> **REQUIREMENT**: Your answer must be the exact lines from the one holding "This screenshot has height=382, width=626." through the last line of the records below, with no pictures.

====== RECORDS FOR THE TASK

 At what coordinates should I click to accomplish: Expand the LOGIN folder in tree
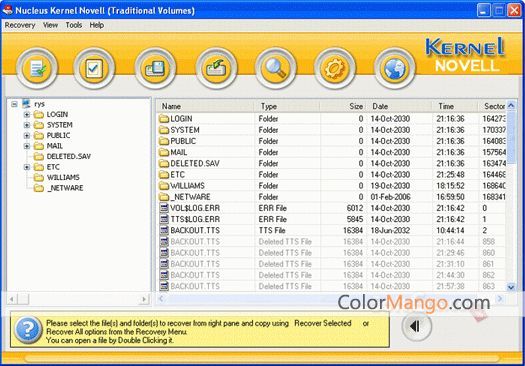(27, 115)
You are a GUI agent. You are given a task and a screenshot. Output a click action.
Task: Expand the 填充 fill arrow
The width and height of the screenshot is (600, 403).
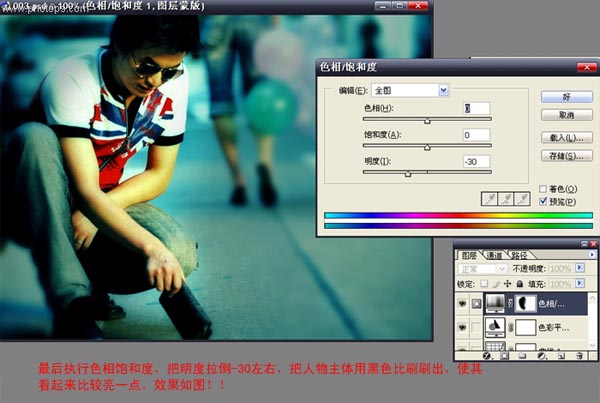(x=581, y=283)
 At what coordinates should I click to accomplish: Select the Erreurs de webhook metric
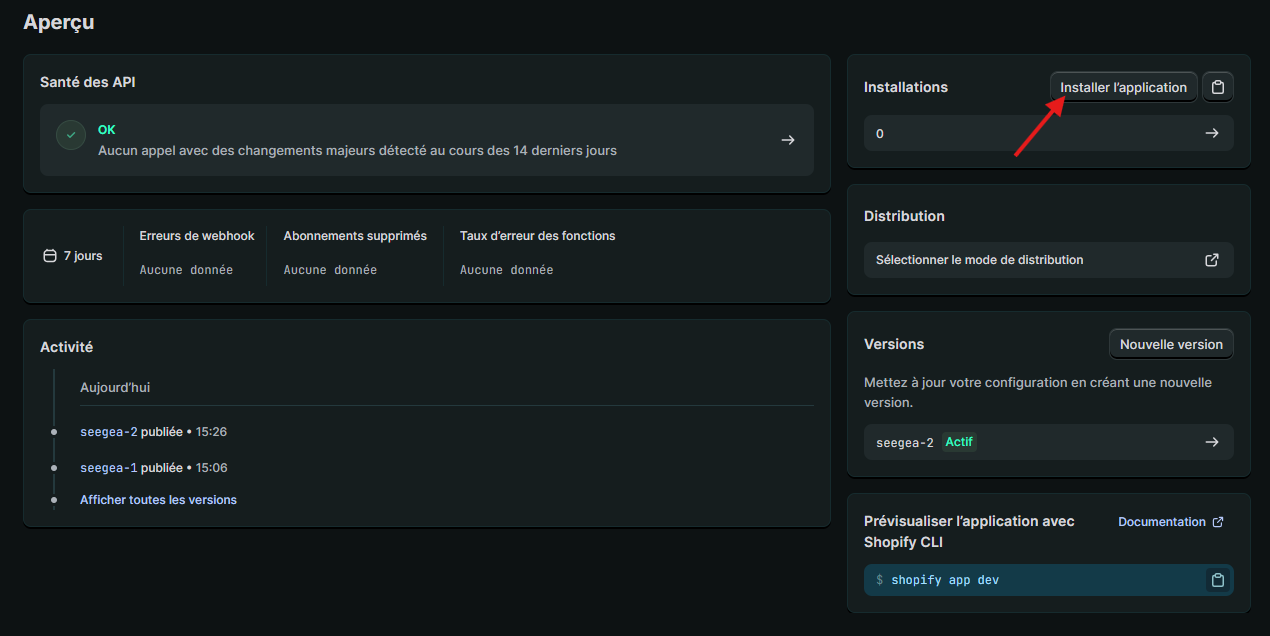pos(196,235)
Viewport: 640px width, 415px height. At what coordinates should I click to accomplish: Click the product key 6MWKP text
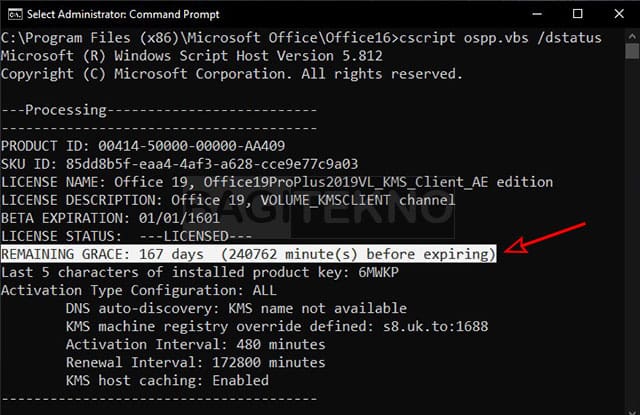point(378,272)
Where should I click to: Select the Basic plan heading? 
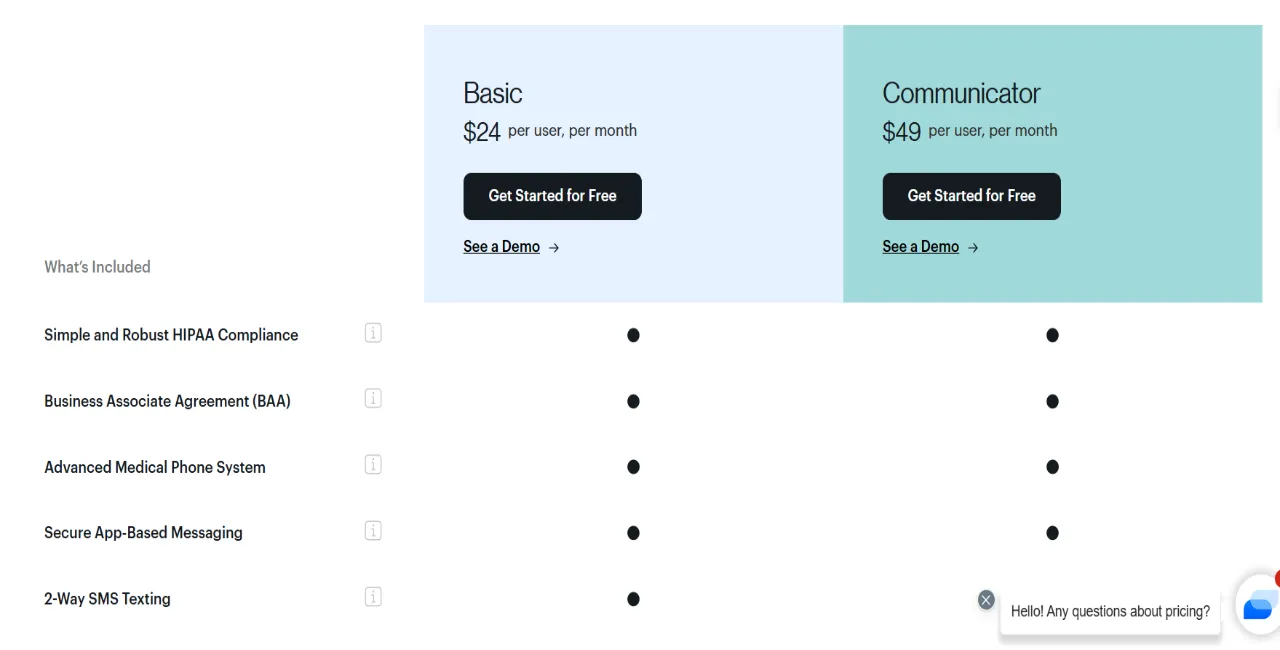(492, 93)
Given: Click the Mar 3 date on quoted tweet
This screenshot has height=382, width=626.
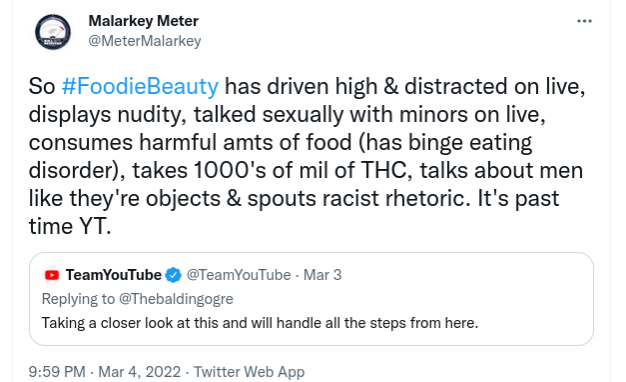Looking at the screenshot, I should (x=323, y=275).
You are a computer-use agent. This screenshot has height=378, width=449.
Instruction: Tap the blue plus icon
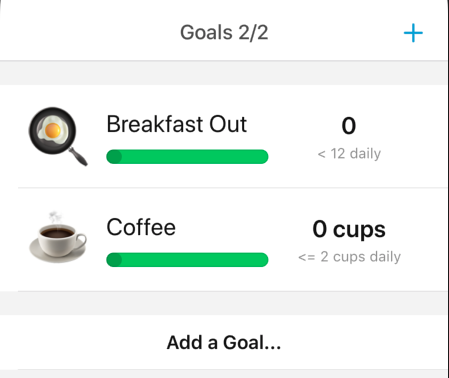pos(413,33)
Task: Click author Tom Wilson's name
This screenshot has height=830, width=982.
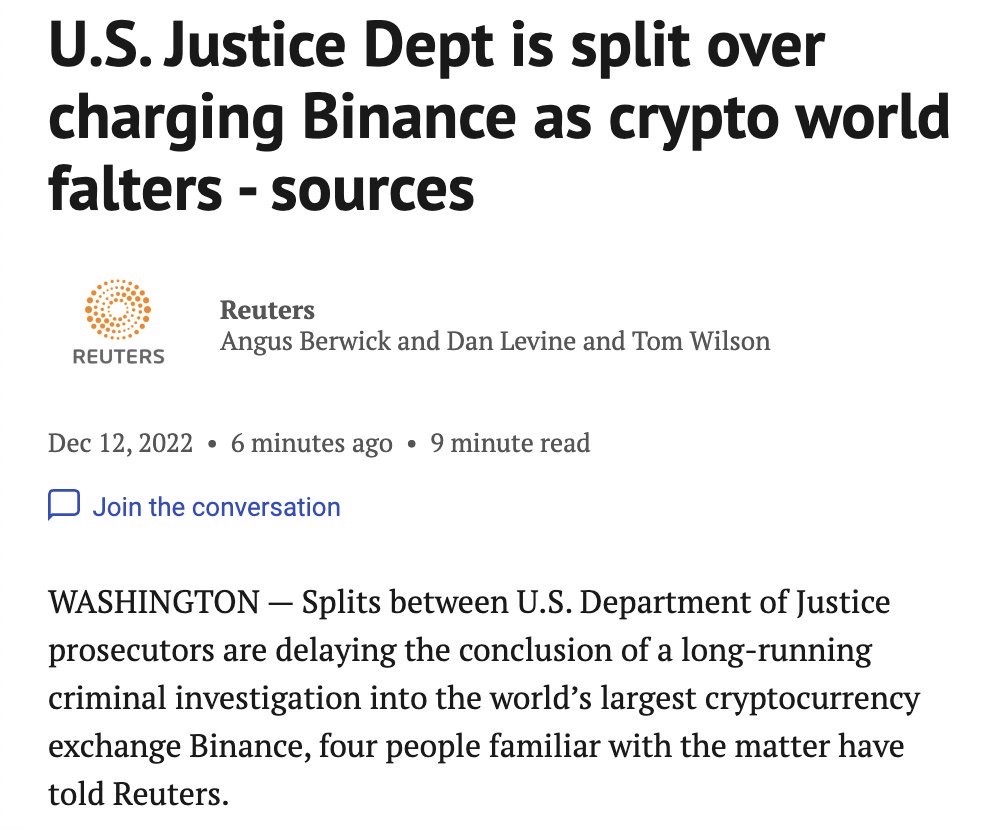Action: coord(701,341)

============

> **RESPONSE AREA**:
This screenshot has height=382, width=626.
Looking at the screenshot, I should (x=323, y=275).
You are a computer-use agent. This screenshot has height=378, width=449.
Instruction: Tap the blue plus icon
pos(413,33)
Task: Click author Tom Wilson's name
This screenshot has height=830, width=982.
Action: coord(701,341)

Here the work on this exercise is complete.